Il riconoscimento è di quelli importanti ed apprezzati, ancor di più per un allenatore giovane che si è affacciato solo lo scorso anno sulla panchina di una grande squadra come la Juventus e che, al primo tentativo, ha raggiunto l’obiettivo di conquistare lo scudetto, di raggiungere la finale di Coppa Italia e di conquistare la Super Coppa Italiana nel mese di Agosto. Tutto ciò si aggiunge al fatto che la Juventus di questa stagione è in testa alla classifica dall’inizio del campionato e che sta ben figurando anche in Champions League, cercando di ritagliarsi un ruolo da outsider: per questo, la panchina d’oro di Conte sembra un riconoscimento indiscutibile, nel senso che nessuno più di lui lo avrebbe meritato, guardando ai risultati. Quello del sergente di ferro, maniaco dei dettagli e del lavoro, incapace di digerire una sconfitta in meno di 24 ore è un’etichetta che sarà difficile scrollarsi di dosso ma, probabilmente, sono quest gli “ingredienti” che ne hanno determinato una così rapida ascesa nell’Olimpo dei grandi tecnici. Un riconoscimento che gli hanno attribuito i suoi stessi colleghi e che, per questo motivo, risulta essere ancora più gradito.

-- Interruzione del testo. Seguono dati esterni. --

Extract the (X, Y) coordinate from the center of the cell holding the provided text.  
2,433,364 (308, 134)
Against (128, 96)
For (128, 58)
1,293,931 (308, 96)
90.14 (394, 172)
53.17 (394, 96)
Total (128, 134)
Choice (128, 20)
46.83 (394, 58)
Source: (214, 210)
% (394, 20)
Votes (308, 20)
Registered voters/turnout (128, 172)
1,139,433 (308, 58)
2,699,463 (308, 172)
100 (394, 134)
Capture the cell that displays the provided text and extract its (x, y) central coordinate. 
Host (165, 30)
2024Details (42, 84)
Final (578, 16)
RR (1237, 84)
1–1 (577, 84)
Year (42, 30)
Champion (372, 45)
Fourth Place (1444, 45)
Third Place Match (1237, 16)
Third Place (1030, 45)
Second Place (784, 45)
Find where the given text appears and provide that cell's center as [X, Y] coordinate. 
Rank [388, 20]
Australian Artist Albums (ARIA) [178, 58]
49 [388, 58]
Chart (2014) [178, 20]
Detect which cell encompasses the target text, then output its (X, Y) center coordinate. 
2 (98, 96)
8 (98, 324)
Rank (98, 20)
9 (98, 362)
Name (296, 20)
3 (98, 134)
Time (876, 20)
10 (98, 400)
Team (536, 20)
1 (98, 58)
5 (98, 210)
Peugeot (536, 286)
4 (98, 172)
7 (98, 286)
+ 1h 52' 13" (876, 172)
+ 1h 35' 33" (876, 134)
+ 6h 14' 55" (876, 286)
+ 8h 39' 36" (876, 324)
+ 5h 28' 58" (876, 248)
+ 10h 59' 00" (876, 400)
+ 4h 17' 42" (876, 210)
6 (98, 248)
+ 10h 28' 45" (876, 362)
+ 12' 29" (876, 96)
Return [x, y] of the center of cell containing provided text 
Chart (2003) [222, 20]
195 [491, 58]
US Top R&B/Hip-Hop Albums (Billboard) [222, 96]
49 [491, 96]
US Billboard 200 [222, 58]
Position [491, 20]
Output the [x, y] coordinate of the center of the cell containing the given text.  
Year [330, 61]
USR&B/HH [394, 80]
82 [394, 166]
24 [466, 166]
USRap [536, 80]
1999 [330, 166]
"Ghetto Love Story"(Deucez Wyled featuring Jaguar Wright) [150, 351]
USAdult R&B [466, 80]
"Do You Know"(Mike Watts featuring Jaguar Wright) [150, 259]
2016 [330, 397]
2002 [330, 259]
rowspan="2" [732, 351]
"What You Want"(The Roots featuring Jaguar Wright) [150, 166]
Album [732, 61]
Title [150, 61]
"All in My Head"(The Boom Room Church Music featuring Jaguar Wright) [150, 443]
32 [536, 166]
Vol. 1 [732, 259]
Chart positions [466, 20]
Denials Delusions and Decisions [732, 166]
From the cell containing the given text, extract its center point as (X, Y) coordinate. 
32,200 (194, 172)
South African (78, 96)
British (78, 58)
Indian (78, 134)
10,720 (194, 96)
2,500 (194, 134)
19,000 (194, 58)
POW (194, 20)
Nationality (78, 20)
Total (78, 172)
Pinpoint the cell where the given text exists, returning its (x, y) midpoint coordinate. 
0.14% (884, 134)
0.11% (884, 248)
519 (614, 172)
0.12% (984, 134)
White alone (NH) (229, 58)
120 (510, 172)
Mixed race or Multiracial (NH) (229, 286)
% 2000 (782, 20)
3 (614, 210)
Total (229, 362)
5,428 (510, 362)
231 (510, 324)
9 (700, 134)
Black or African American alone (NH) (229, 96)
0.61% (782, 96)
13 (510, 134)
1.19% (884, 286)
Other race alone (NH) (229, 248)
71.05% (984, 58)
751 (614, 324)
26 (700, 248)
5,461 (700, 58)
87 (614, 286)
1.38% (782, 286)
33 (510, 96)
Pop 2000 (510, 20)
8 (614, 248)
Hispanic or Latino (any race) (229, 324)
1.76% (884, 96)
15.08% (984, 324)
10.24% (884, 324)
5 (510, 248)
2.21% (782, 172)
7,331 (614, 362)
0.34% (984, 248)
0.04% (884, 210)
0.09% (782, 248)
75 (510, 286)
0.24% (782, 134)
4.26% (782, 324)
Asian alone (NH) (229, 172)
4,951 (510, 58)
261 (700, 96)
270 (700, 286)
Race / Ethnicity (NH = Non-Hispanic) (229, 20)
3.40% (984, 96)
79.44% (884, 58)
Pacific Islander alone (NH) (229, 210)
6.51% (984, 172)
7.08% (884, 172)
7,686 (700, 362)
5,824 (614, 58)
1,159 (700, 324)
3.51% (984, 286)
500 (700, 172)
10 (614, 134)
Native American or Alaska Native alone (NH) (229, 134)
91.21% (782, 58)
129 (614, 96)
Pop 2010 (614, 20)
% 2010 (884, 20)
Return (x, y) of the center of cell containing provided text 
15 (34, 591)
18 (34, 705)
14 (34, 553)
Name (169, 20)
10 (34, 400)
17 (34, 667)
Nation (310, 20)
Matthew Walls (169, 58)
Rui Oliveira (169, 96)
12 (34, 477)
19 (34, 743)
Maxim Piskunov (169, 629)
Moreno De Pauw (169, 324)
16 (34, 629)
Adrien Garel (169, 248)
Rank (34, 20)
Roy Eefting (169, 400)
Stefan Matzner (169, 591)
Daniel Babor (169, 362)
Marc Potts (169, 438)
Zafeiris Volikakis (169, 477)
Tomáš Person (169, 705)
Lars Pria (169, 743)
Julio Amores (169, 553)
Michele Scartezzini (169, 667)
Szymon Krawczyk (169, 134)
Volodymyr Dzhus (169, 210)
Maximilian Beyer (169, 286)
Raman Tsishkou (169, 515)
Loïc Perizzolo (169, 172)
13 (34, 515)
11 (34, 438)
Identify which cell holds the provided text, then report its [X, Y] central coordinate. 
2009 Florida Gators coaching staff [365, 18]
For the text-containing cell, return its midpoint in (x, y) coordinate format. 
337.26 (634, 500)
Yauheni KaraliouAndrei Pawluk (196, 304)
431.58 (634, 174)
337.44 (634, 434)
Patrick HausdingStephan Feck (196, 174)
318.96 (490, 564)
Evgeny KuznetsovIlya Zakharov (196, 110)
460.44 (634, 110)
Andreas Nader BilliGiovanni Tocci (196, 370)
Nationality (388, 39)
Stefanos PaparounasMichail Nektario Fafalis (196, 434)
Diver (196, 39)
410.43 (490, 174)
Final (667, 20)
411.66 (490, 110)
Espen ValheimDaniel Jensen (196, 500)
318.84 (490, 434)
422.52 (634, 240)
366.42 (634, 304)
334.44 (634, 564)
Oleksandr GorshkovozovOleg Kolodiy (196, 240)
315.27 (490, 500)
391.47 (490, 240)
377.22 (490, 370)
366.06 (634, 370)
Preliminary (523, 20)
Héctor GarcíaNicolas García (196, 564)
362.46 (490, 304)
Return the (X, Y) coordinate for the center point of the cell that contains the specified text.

La panchina d’oro di Conte per la stagione 2011/2012 fa sì che questo riconoscimento ritorni a Torino dopo che l’ultima volta in cui un tecnico juventino venne eletto miglior allenatore dell’anno fu Marcello Lippi nella stagione 1995/1996, proprio colui che fu uno dei punti di riferimento per la carriera di Conte-giocatore, che ha militato in bianconero dal 1991 al 2004, attraversando sia la prima epoca Lippi che la seconda, prendendo e facendo propri i valori calcistici e psicologici del tecnico Viareggino riproponendoli – attualizzati – nella Juventus di oggi. La società bianconera, probabilmente, lo ha scelto proprio per questo, perchè aveva intravisto in lui quello spiraglio di rinascita dopo gli anni bui e difficili del post-Calciopoli, lo ha messo al centro del progetto e non ne è stata delusa: d’altronde, Antonio Conte aveva dato prova delle proprie qualità vincendo la panchina d’argento nella stagione 2008/2009, quando centrò la promozione in serie A con il Bari.
Il suo arrivo alla Juventus ha riportato quella fame di vittoria a tutti i costi, quel desiderio di ricercare il massimo risultato senza accettare la parola “accontentarsi”, senza tollerare l’idea del secondo posto, lottando sempre con il coltello fra i denti, senza tollerare l’idea di una soluzione differente all’infuori del duro lavoro, dell’impegno e della concentrazione assoluta, ma anche sulla capacità di cementare il gruppo, focalizzandosi sui valori della squadra e dell’unione di intenti, aldilà delle individualità dei singoli. Il maggior merito di Antonio Conte è stato proprio questo, la capacità di metter da parte le sue idee calcistiche fondate sul modulo 4-2-4 per adattare lo schieramento tattico della sua Juventus alla figura del giocatore di maggiore qualità, ossia Andrea Pirlo, mettendo la squadra a correre per lui in maniera da esaltarne il rendimento, ma non in chiave individualistica bensì collettiva, avendo ben presente che il massimo rendimento del “faro” avrebbe certamente coinciso con il massimo rendimento nella squadra.
Antonio Conte finora ha avuto ragione ma, coerente con il suo modo di essere, la panchina d’oro appena ricevuta a Coverciano rappresenterà per lui soltanto un ulteriore punto di partenza, un nuovo stimolo per ripartire dopo la sconfitta contro la Roma ed in vista della ripresa degli allenamenti di domani, da quando la sua Juventus dovrà ricominciare a “marciare” ai suoi ordini, senza accettare nessun’altra battuta d’arresto.